ALL very Victorian pastoral and, I think, quite, quite wonderful.

Here in these lines is the closest rendering I am ever likely to see of what I heard and felt on that day for I did, certainly, get the chance to ‘feel celestiall­y’ and I saw the possibilit­y of purity in human experience, as well as the reality of our connectedn­ess. The native Americans say that all things are connected. I had felt the connection of sky to earth, and of myself to both; the ‘silver chain of sound’ binding us together and making all this perceptibl­e.

Last year I took my own two sons, James and Sam, along that same route which my father and I had walked that day. I think I wanted to show them a place which might still bear an imprint of an old happiness.

We walked along the old Glamorgans­hire canal bank, now known as the Taff Trail. It has a tarmac surface now, and the A470 dual carriagewa­y runs alongside it. Traffic roars over the spot where the old Lock House once stood.

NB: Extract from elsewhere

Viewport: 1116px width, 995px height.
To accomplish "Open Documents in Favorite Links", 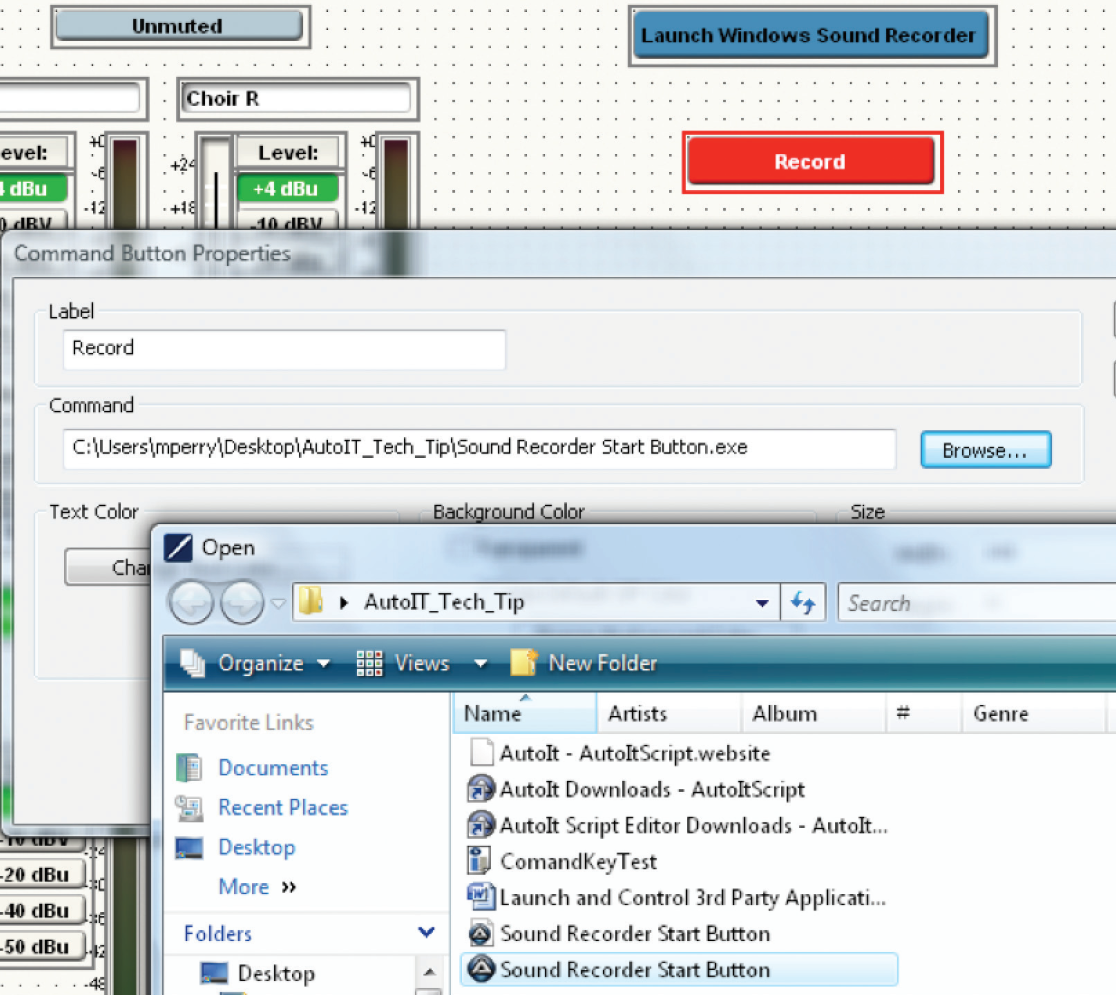I will tap(273, 768).
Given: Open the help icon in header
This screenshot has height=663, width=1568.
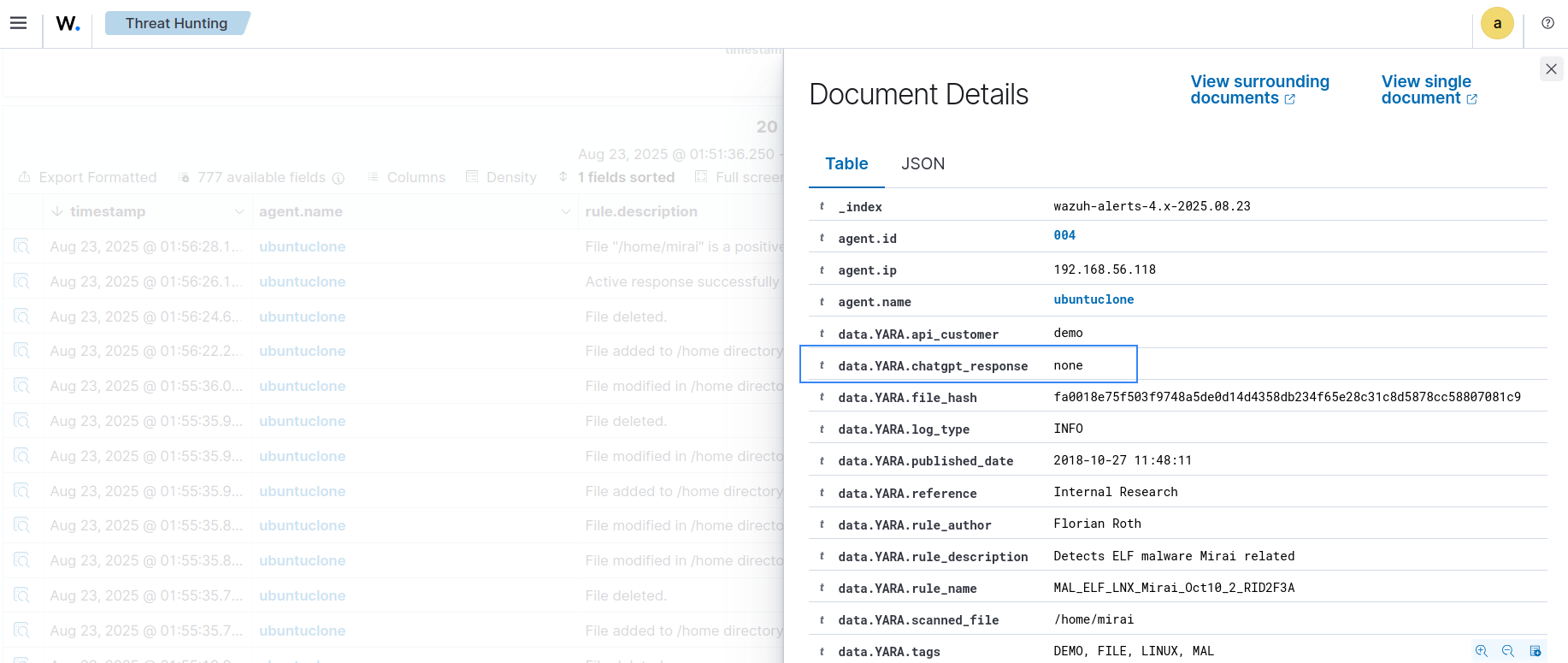Looking at the screenshot, I should pos(1547,23).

We climbed the mountain by the same route my father and I had taken more than forty years before. We made our way uphill through the beech wood. It was too late in the year for bluebells, but there was still a rope swing hanging from one of the great beech trees. James tried it out. He didn’t fall.

When we got as far as the little disused quarry, we stopped for our lunch. I’d filled a rucksack at the Co-op with sandwiches and pork pies and bottles of water. I’d slipped in a bag of wine gums, too, just in case.

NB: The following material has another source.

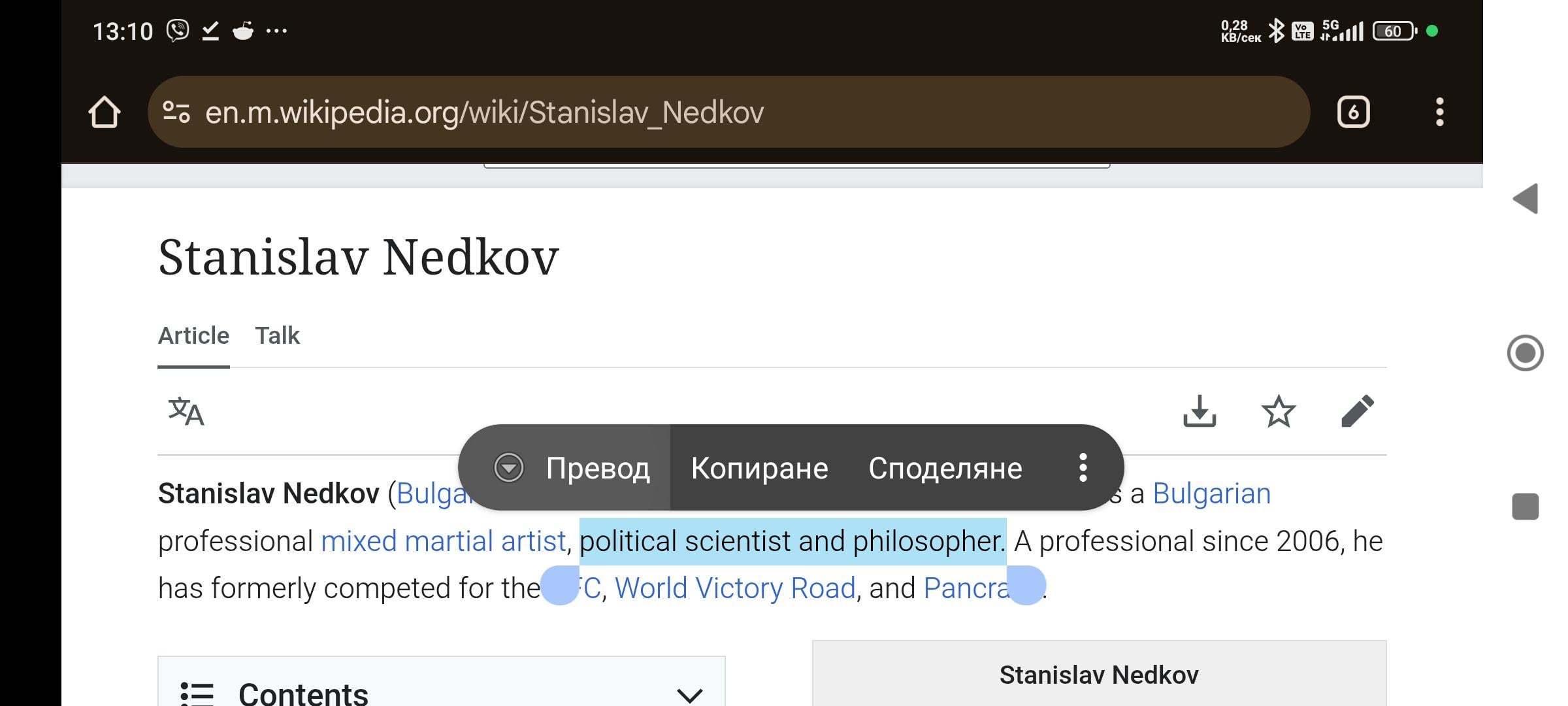Add article to watchlist with star icon

coord(1278,411)
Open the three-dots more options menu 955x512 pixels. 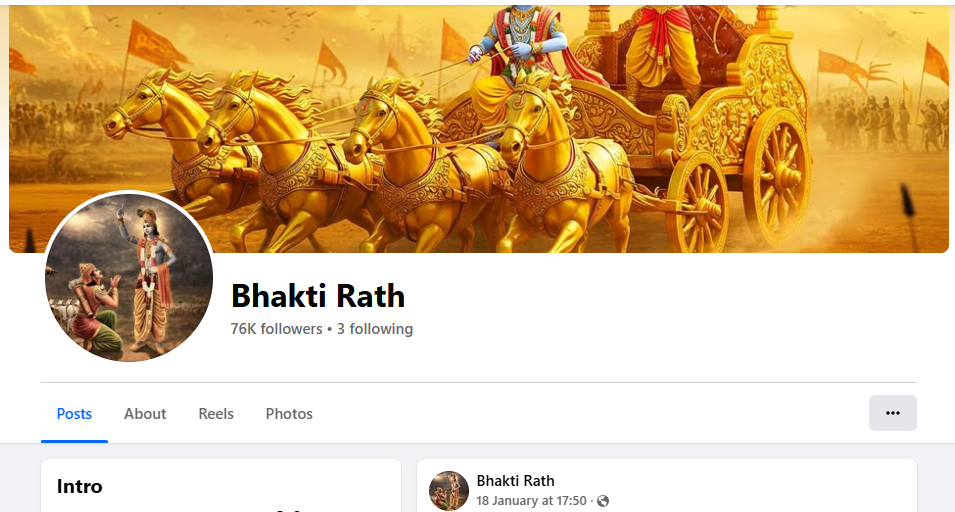pos(892,413)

I told my sons about the school holiday, some time after my father had shown me this place, when I had come here with a group of friends, and we had built a den. It took us several days, but it was worth it. It had dry-stone walls and a turf roof. We built a hearth inside and lit a fire. The roof kept out most of the rain, and the fire drew a treat through a hole in it, but our attempts at cooking were a mess.

When our baked potatoes came out incinerate­d and black, we melted fruit pastilles on the hot stones instead.